- _Exercise set_
**a.** In the forum thread on motorway speed limits, pressure from whom led the government to back away from raising the limit?
**b.** Reproduce the stretch of the forum thread on motorway speed limits from "What then is" through "uses his 750gsxr....", word for word.
## START Text extract
Really?  In modern cars on a quiet motorway (which are the safest roads) you think people would be happy to poddle along at 70mph?  Don't think so myself.  The government just about admitted recently that 80 is a more sensible limit nowadays, mostly due to the vast increase in the safety and reduction in stopping distances of cars since the limit was set decades ago. But they bottled increasing it in the end mostly due to pressure from the environmental interest groups.

We should do what they do in the US and other countries where you have variable limits at all times depending on the conditions.  So in some conditions 80mph is perfectly safe to do, but in others you would not want people going over 60mph.  You could argue the variable speed cameras now popping up is a way to do this, but from the ones I see they are just there to slow traffic down, sometimes for no obvious reason.  Sure reduce it to 60 if it is very busy and bad weather, but how about increasing it to 80 when you have light traffic and perfect visibility?


----------



## SwingsitlikeHogan (Nov 18, 2013)

Hacker Khan said:



			Really?  In modern cars on a quiet motorway (which are the safest roads) you think people would be happy to poddle along at 70mph?  Don't think so myself.  The government just about admitted recently that 80 is a more sensible limit nowadays, mostly due to the vast increase in the safety and reduction in stopping distances of cars since the limit was set decades ago. But they bottled increasing it in the end mostly due to pressure from the environmental interest groups.

We should do what they do in the US and other countries where you have variable limits at all times depending on the conditions.  So in some conditions 80mph is perfectly safe to do, but in others you would not want people going over 60mph.  You could argue the variable speed cameras now popping up is a way to do this, but from the ones I see they are just there to slow traffic down, sometimes for no obvious reason.  Sure reduce it to 60 if it is very busy and bad weather, but how about increasing it to 80 when you have light traffic and perfect visibility?
		
Click to expand...

I said it was odd.  Driving along an empty motorway I found I had little feeling of the difference between driving at 70mph and 90mph - I know - as occasionally I found myself drifting up to 90mph even 100mph without realising it.  What had I to compare myself with - nothing?  Much of the time nobody to pass and nobody to catch.  

What then is the point of driving quickly on an empty motorway if you have little experience of any thrill of speed.  My own experience was that I just didn't bother.  There seemed to be no point in driving at 90mph - even although I could have done - and easily - and with little risk to anyone else.


----------



## MegaSteve (Nov 18, 2013)

Think my lad, who uses the M25 as part of his daily commute, would be over the moon to average 30mph... Struggles to achieve it even on the days he uses his 750gsxr....


----------



## USER1999 (Nov 18, 2013)
## END Text extract
## START Data records
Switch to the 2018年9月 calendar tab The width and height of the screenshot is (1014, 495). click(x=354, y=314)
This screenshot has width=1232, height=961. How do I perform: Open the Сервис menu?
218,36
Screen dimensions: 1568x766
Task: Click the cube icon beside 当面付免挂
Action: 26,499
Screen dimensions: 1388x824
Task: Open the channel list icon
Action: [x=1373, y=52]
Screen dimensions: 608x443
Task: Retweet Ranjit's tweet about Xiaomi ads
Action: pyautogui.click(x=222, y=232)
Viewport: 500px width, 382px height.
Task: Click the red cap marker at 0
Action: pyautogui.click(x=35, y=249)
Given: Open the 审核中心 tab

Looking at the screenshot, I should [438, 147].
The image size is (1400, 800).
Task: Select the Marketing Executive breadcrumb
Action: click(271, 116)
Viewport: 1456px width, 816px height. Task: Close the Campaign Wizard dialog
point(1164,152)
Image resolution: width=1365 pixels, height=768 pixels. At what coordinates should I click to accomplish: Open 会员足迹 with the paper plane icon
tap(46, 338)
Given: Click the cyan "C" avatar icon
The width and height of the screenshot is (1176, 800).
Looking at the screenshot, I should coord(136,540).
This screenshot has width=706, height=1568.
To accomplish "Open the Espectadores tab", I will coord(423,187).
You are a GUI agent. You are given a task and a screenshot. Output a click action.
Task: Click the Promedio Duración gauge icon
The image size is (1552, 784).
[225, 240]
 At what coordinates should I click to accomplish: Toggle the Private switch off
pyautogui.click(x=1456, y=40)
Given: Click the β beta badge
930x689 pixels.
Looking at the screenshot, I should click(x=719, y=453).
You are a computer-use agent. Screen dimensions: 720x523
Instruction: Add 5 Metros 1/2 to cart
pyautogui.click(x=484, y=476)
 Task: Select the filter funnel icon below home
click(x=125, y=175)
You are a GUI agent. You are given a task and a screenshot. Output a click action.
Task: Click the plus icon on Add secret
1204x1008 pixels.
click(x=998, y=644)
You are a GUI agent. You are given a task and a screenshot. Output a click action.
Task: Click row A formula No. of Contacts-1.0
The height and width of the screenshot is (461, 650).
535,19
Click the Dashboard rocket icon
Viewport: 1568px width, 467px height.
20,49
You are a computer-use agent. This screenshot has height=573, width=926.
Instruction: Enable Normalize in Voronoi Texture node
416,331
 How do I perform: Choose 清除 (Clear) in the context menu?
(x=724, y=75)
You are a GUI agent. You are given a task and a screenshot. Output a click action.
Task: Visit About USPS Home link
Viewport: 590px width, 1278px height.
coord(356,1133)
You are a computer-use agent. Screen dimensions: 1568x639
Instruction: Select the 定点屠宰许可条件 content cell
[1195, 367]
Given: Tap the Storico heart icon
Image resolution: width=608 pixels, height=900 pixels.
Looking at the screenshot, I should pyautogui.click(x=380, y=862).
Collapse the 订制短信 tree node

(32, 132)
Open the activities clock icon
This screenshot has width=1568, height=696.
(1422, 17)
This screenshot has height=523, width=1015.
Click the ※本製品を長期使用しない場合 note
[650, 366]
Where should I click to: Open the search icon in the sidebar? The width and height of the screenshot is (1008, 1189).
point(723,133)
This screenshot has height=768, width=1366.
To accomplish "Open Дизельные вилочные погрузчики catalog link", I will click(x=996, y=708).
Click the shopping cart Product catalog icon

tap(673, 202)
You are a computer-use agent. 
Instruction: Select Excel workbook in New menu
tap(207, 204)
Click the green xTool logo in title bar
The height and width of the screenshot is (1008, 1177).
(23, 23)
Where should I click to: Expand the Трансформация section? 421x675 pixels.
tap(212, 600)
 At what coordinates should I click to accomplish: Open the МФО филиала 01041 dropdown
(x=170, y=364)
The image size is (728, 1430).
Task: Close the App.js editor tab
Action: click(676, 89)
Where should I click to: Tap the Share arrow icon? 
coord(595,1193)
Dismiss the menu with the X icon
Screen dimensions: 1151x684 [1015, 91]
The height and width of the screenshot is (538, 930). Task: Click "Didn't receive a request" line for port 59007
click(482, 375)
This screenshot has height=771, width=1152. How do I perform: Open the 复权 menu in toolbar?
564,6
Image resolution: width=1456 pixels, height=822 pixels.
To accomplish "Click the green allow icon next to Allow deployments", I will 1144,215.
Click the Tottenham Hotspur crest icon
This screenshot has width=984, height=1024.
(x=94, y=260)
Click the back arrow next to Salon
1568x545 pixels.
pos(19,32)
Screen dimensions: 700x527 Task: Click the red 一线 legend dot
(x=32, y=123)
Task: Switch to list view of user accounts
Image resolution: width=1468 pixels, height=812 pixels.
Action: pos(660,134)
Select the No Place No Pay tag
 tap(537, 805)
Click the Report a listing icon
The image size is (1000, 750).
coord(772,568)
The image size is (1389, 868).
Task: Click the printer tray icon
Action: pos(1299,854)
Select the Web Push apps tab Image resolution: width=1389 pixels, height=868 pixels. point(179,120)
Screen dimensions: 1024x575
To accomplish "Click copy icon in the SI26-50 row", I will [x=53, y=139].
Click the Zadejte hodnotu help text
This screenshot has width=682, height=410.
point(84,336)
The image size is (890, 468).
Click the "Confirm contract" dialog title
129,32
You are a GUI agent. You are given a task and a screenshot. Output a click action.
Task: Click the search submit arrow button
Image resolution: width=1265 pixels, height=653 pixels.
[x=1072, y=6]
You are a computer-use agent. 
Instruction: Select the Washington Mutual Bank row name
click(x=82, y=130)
## END Data records
- _Expected results_
**a.** Pressure from environmental interest groups.

**b.**
What then is the point of driving quickly on an empty motorway if you have little experience of any thrill of speed.  My own experience was that I just didn't bother.  There seemed to be no point in driving at 90mph - even although I could have done - and easily - and with little risk to anyone else.


----------



## MegaSteve (Nov 18, 2013)

Think my lad, who uses the M25 as part of his daily commute, would be over the moon to average 30mph... Struggles to achieve it even on the days he uses his 750gsxr....